### [Work request]
All of the data must be printed exactly; please include every line.

───── Supplied records ─────

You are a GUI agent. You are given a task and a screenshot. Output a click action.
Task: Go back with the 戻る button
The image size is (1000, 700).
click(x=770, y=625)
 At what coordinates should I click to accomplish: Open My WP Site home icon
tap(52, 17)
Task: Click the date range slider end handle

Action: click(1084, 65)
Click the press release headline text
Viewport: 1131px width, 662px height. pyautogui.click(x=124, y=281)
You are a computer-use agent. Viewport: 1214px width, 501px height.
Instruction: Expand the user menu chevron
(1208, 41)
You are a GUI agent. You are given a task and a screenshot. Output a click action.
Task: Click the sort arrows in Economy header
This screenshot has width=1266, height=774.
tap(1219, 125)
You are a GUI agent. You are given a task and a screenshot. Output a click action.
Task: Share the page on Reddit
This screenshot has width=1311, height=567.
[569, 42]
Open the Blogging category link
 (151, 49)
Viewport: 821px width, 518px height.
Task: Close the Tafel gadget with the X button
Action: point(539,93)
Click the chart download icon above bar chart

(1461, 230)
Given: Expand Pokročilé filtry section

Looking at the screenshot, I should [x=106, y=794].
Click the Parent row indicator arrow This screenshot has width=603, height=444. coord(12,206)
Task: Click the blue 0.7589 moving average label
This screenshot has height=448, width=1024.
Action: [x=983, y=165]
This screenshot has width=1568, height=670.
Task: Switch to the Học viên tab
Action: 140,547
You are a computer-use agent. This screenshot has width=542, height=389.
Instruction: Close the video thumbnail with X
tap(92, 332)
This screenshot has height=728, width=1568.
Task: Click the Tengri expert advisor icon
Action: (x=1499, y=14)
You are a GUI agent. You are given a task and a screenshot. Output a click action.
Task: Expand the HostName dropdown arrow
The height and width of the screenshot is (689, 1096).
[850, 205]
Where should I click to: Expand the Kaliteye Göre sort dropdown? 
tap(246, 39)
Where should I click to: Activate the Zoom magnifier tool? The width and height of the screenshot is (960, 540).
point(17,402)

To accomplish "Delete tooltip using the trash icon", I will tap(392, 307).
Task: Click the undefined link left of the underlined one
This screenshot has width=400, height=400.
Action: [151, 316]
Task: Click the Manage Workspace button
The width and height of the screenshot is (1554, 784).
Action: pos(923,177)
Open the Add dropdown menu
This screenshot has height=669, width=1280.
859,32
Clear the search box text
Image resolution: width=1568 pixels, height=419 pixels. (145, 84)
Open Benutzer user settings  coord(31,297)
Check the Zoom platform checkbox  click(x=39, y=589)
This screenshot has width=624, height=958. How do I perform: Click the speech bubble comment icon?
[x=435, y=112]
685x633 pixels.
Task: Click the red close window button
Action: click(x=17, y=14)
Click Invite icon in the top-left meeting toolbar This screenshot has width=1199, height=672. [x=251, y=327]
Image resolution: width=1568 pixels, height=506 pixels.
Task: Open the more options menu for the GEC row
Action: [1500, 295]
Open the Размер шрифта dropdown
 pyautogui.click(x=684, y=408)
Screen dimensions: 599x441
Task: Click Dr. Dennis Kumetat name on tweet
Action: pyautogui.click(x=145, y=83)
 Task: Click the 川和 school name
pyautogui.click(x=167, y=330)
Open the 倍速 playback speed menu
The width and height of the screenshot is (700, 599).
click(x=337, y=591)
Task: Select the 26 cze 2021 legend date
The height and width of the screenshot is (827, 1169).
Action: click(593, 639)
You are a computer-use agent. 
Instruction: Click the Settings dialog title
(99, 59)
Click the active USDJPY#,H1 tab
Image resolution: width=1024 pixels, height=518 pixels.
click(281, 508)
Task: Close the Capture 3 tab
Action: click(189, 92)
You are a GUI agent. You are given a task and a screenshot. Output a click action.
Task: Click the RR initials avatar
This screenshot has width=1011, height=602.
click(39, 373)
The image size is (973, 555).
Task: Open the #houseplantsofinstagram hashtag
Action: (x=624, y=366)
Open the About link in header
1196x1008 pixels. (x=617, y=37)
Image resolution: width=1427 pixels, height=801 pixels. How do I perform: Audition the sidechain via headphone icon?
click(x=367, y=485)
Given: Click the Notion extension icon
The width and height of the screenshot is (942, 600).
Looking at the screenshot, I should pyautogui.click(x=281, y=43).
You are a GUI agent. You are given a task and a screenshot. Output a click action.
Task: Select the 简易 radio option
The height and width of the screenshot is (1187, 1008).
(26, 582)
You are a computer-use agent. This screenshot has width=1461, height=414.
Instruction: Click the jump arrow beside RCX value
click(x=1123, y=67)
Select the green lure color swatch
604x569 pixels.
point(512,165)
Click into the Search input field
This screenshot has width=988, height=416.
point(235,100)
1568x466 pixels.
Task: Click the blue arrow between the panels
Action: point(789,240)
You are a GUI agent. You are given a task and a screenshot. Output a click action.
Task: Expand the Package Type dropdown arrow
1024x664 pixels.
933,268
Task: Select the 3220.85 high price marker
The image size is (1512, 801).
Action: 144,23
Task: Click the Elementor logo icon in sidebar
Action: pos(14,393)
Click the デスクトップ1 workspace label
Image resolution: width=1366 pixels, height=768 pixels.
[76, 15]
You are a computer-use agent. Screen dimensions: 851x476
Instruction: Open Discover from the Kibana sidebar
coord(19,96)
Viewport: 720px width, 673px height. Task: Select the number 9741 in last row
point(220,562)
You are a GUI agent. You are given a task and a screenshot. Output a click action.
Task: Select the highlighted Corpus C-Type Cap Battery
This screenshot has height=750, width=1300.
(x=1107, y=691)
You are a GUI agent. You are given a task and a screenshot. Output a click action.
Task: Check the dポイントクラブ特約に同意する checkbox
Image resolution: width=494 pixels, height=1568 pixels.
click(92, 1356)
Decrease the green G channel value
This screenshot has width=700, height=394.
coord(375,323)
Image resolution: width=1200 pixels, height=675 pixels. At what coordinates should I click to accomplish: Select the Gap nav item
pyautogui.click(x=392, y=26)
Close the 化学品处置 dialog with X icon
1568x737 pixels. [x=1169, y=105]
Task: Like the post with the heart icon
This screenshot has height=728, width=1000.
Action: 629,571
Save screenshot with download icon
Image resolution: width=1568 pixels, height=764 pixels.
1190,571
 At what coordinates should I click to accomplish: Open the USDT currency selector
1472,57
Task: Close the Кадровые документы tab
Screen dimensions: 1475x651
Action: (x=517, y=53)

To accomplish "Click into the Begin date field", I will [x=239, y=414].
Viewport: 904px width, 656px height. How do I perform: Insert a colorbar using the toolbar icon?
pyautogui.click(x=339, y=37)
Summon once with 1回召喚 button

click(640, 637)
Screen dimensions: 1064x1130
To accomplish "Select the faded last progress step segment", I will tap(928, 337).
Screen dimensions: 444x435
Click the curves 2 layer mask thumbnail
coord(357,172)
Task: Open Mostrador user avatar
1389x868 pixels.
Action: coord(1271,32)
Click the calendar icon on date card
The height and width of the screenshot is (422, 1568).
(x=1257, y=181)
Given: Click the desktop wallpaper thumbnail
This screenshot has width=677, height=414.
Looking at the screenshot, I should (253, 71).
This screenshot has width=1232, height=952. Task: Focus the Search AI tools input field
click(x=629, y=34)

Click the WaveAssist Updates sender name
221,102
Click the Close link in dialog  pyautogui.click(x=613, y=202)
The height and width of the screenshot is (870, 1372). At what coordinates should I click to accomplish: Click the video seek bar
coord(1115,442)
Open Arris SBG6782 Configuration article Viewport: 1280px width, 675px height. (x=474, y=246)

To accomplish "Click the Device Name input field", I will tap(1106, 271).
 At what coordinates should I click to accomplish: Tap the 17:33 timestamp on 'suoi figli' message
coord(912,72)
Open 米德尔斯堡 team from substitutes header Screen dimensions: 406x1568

─────

### [The completed task]
You are a GUI agent. You are given a task and a screenshot. Output a click action.
Task: Go back with the 戻る button
The image size is (1000, 700).
click(x=770, y=625)
 At what coordinates should I click to accomplish: Open My WP Site home icon
tap(52, 17)
Task: Click the date range slider end handle

Action: click(1084, 65)
Click the press release headline text
Viewport: 1131px width, 662px height. pyautogui.click(x=124, y=281)
You are a computer-use agent. Viewport: 1214px width, 501px height.
Instruction: Expand the user menu chevron
(1208, 41)
You are a GUI agent. You are given a task and a screenshot. Output a click action.
Task: Click the sort arrows in Economy header
This screenshot has width=1266, height=774.
tap(1219, 125)
You are a GUI agent. You are given a task and a screenshot. Output a click action.
Task: Share the page on Reddit
This screenshot has width=1311, height=567.
[569, 42]
Open the Blogging category link
 (151, 49)
Viewport: 821px width, 518px height.
Task: Close the Tafel gadget with the X button
Action: point(539,93)
Click the chart download icon above bar chart

(1461, 230)
Given: Expand Pokročilé filtry section

Looking at the screenshot, I should [x=106, y=794].
Click the Parent row indicator arrow This screenshot has width=603, height=444. coord(12,206)
Task: Click the blue 0.7589 moving average label
This screenshot has height=448, width=1024.
Action: [x=983, y=165]
This screenshot has width=1568, height=670.
Task: Switch to the Học viên tab
Action: 140,547
You are a computer-use agent. This screenshot has width=542, height=389.
Instruction: Close the video thumbnail with X
tap(92, 332)
This screenshot has height=728, width=1568.
Task: Click the Tengri expert advisor icon
Action: (x=1499, y=14)
You are a GUI agent. You are given a task and a screenshot. Output a click action.
Task: Expand the HostName dropdown arrow
The height and width of the screenshot is (689, 1096).
[850, 205]
Where should I click to: Expand the Kaliteye Göre sort dropdown? 
tap(246, 39)
Where should I click to: Activate the Zoom magnifier tool? The width and height of the screenshot is (960, 540).
point(17,402)

To accomplish "Delete tooltip using the trash icon", I will tap(392, 307).
Task: Click the undefined link left of the underlined one
This screenshot has width=400, height=400.
Action: [151, 316]
Task: Click the Manage Workspace button
The width and height of the screenshot is (1554, 784).
Action: pos(923,177)
Open the Add dropdown menu
This screenshot has height=669, width=1280.
859,32
Clear the search box text
Image resolution: width=1568 pixels, height=419 pixels. (145, 84)
Open Benutzer user settings  coord(31,297)
Check the Zoom platform checkbox  click(x=39, y=589)
This screenshot has width=624, height=958. How do I perform: Click the speech bubble comment icon?
[x=435, y=112]
685x633 pixels.
Task: Click the red close window button
Action: click(x=17, y=14)
Click Invite icon in the top-left meeting toolbar This screenshot has width=1199, height=672. [x=251, y=327]
Image resolution: width=1568 pixels, height=506 pixels.
Task: Open the more options menu for the GEC row
Action: [1500, 295]
Open the Размер шрифта dropdown
 pyautogui.click(x=684, y=408)
Screen dimensions: 599x441
Task: Click Dr. Dennis Kumetat name on tweet
Action: pyautogui.click(x=145, y=83)
 Task: Click the 川和 school name
pyautogui.click(x=167, y=330)
Open the 倍速 playback speed menu
The width and height of the screenshot is (700, 599).
click(x=337, y=591)
Task: Select the 26 cze 2021 legend date
The height and width of the screenshot is (827, 1169).
Action: click(593, 639)
You are a computer-use agent. 
Instruction: Click the Settings dialog title
(99, 59)
Click the active USDJPY#,H1 tab
Image resolution: width=1024 pixels, height=518 pixels.
click(281, 508)
Task: Close the Capture 3 tab
Action: click(189, 92)
You are a GUI agent. You are given a task and a screenshot. Output a click action.
Task: Click the RR initials avatar
This screenshot has width=1011, height=602.
click(39, 373)
The image size is (973, 555).
Task: Open the #houseplantsofinstagram hashtag
Action: (x=624, y=366)
Open the About link in header
1196x1008 pixels. (x=617, y=37)
Image resolution: width=1427 pixels, height=801 pixels. How do I perform: Audition the sidechain via headphone icon?
click(x=367, y=485)
Given: Click the Notion extension icon
The width and height of the screenshot is (942, 600).
Looking at the screenshot, I should pyautogui.click(x=281, y=43).
You are a GUI agent. You are given a task and a screenshot. Output a click action.
Task: Select the 简易 radio option
The height and width of the screenshot is (1187, 1008).
(26, 582)
You are a computer-use agent. This screenshot has width=1461, height=414.
Instruction: Click the jump arrow beside RCX value
click(x=1123, y=67)
Select the green lure color swatch
604x569 pixels.
point(512,165)
Click into the Search input field
This screenshot has width=988, height=416.
point(235,100)
1568x466 pixels.
Task: Click the blue arrow between the panels
Action: point(789,240)
You are a GUI agent. You are given a task and a screenshot. Output a click action.
Task: Expand the Package Type dropdown arrow
1024x664 pixels.
933,268
Task: Select the 3220.85 high price marker
The image size is (1512, 801).
Action: 144,23
Task: Click the Elementor logo icon in sidebar
Action: pos(14,393)
Click the デスクトップ1 workspace label
Image resolution: width=1366 pixels, height=768 pixels.
[76, 15]
You are a computer-use agent. Screen dimensions: 851x476
Instruction: Open Discover from the Kibana sidebar
coord(19,96)
Viewport: 720px width, 673px height. Task: Select the number 9741 in last row
point(220,562)
You are a GUI agent. You are given a task and a screenshot. Output a click action.
Task: Select the highlighted Corpus C-Type Cap Battery
This screenshot has height=750, width=1300.
(x=1107, y=691)
You are a GUI agent. You are given a task and a screenshot. Output a click action.
Task: Check the dポイントクラブ特約に同意する checkbox
Image resolution: width=494 pixels, height=1568 pixels.
click(92, 1356)
Decrease the green G channel value
This screenshot has width=700, height=394.
coord(375,323)
Image resolution: width=1200 pixels, height=675 pixels. At what coordinates should I click to accomplish: Select the Gap nav item
pyautogui.click(x=392, y=26)
Close the 化学品处置 dialog with X icon
1568x737 pixels. [x=1169, y=105]
Task: Like the post with the heart icon
This screenshot has height=728, width=1000.
Action: 629,571
Save screenshot with download icon
Image resolution: width=1568 pixels, height=764 pixels.
1190,571
 At what coordinates should I click to accomplish: Open the USDT currency selector
1472,57
Task: Close the Кадровые документы tab
Screen dimensions: 1475x651
Action: (x=517, y=53)

To accomplish "Click into the Begin date field", I will [x=239, y=414].
Viewport: 904px width, 656px height. How do I perform: Insert a colorbar using the toolbar icon?
pyautogui.click(x=339, y=37)
Summon once with 1回召喚 button

click(640, 637)
Screen dimensions: 1064x1130
To accomplish "Select the faded last progress step segment", I will tap(928, 337).
Screen dimensions: 444x435
Click the curves 2 layer mask thumbnail
coord(357,172)
Task: Open Mostrador user avatar
1389x868 pixels.
Action: coord(1271,32)
Click the calendar icon on date card
The height and width of the screenshot is (422, 1568).
(x=1257, y=181)
Given: Click the desktop wallpaper thumbnail
This screenshot has width=677, height=414.
Looking at the screenshot, I should (253, 71).
This screenshot has width=1232, height=952. Task: Focus the Search AI tools input field
click(x=629, y=34)

Click the WaveAssist Updates sender name
221,102
Click the Close link in dialog  pyautogui.click(x=613, y=202)
The height and width of the screenshot is (870, 1372). At what coordinates should I click to accomplish: Click the video seek bar
coord(1115,442)
Open Arris SBG6782 Configuration article Viewport: 1280px width, 675px height. (x=474, y=246)

To accomplish "Click the Device Name input field", I will tap(1106, 271).
 At what coordinates should I click to accomplish: Tap the 17:33 timestamp on 'suoi figli' message
coord(912,72)
Open 米德尔斯堡 team from substitutes header Screen dimensions: 406x1568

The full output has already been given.